Understanding Injuries: Types, Causes, and Prognosis

Types of Injuries

5. Horseshoe Shape

D) Erosion runs. Reproduce the striking surface of the instrument, as with hammers.

E) Linear erosions. When they are thin and multiple, parallel, and equidistant from each other, think of the claw action of animals.

F) Scratches. Stigmas from nails are the result of the traumatic action of nails. There are three types:

  • Excoriation linear, thin, arched, involving only the pressure of the nail on the skin.
  • Scratch current. Excoriation, thin, elongated, the nail slips on the skin.
  • Chafing scratch. The injury, more or less long, occurs when the nail, having penetrated slightly deeper into the skin, slides hard in the direction of its width.

Quantitative Criterion

The size of the erosions and excoriations varies with the instrument and mode of production, thus serving to identify the blunt object sometimes.

Falls

A fall occurs on the same level as the subject when it falls from its own height above the ground, distinguishing different types of falls under the factor of speed.

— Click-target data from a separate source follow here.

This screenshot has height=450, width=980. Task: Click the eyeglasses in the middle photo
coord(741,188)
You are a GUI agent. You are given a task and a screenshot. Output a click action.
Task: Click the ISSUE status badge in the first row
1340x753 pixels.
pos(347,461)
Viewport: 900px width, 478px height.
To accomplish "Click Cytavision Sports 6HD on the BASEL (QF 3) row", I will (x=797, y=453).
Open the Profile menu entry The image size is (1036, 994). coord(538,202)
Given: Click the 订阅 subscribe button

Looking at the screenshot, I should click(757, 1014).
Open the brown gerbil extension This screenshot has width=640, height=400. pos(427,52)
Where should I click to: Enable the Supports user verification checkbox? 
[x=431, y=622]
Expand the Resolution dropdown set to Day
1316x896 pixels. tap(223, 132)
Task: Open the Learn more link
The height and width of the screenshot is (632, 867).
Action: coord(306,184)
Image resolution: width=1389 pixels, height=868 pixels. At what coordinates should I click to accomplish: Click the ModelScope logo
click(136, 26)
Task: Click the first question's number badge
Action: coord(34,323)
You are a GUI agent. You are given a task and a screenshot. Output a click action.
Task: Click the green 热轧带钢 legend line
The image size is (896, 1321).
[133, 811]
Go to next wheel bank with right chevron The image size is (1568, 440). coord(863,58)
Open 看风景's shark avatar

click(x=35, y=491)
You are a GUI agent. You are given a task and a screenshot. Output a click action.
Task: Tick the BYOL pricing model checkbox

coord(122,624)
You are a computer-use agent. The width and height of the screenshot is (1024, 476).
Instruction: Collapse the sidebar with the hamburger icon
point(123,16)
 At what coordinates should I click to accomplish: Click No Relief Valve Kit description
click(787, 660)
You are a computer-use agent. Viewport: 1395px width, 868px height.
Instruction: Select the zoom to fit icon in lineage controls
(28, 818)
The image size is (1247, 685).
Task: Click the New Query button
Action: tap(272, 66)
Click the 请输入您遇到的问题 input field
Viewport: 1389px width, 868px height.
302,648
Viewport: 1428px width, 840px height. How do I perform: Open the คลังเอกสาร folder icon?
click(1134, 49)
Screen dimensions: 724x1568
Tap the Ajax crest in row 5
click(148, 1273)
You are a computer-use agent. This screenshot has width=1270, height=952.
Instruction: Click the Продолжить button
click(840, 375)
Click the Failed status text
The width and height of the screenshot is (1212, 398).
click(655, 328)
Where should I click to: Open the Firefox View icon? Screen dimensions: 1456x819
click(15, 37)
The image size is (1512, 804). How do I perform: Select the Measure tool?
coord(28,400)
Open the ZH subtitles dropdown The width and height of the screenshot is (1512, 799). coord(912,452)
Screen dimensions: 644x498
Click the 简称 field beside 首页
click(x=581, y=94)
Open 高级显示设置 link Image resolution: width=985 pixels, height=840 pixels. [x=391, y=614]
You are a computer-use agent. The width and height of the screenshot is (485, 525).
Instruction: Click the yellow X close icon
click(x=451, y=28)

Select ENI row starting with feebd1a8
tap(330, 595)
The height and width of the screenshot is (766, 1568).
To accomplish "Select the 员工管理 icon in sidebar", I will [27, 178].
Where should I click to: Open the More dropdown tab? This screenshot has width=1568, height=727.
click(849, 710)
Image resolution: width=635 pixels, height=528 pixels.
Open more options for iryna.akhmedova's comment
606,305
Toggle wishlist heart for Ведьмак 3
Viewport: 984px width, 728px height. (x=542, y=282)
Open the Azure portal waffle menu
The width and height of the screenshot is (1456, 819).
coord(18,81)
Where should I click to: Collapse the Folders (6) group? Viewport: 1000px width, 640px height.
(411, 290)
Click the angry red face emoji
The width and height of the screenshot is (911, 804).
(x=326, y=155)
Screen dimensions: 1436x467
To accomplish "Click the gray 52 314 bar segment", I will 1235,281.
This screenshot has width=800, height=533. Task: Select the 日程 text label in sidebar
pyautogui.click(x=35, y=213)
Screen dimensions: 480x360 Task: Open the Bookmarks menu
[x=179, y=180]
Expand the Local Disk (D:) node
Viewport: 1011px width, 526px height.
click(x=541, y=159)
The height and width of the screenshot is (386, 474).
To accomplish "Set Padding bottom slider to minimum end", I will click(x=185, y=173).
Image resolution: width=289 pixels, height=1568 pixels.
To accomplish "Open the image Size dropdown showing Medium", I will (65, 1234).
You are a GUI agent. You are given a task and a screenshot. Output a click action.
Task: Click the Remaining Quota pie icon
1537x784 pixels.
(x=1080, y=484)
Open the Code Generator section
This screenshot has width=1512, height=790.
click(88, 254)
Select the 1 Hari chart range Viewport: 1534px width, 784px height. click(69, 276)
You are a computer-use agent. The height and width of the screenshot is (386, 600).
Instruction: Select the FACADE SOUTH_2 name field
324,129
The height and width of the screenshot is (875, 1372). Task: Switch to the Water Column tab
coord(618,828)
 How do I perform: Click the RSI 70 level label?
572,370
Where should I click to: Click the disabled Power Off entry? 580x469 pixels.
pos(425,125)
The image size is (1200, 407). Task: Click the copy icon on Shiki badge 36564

  1. Simple or static fall. There is no strange dynamic component to the fall. It usually does not lead to death.
  2. Complicated fall. Another harmful component is added that complicates traumatic violence and its consequences. For example, if the victim falls into a puddle and death occurs, the cause lies in the second factor (drowning, burns, etc.).
  3. Phasic fall. Takes place in two or more phases, providing medico-legal data given its own physiognomy.
  4. Accelerated fall. This is of the highest medico-legal interest due to the severity of its harmful consequences. For example, in a fall from a vehicle at high speed.
  5. Postmortem fall. Should be taken into account to correctly judge the facts.

Injuries from Falls

Skin lesions are usually superficial and of little consequence: abrasions, bruises, or blood bags, and sometimes harmful contusions. The effects of wounds worsen with age. The effect of trauma varies with the weight of the hilly area and with the living force of the falling body so that accelerated falls will be much higher in intensity and the number of multiple injuries than a simple fall. Due to the fall and the acceleration transmitted to the body, a series of excoriations results, depicting either the place where the fall occurred.

Prognosis

Collapse injuries often have a good prognosis. Death can usually occur in special circumstances: complicated falls or accelerated falls. Keep in mind, too, individual factors such as age, which aggravate the prognosis of falls. The main mechanisms of death involved in falls are:

  1. Head injuries, causing immediate deaths.
  2. Decubitus complications in later deaths.

Precipitation

Precipitation differs from a fall by the height from which it takes place. The crash plane is still significantly lower than the subject’s lift. Harmful effects generalize to all areas of the body. In the production of lesions, the force of gravity plays a major role, and propulsive forces join more or less violently, increasing the importance of injuries, often fatal.

Etiology

Precipitation may be accidental, suicidal, and sometimes homicidal. Accidental precipitation is common in the workplace. Children rush through balconies and windows, an eventuality that may also occur in patients with mental illness. It is also characteristic of suicide. It is more frequent, however, as a procedure.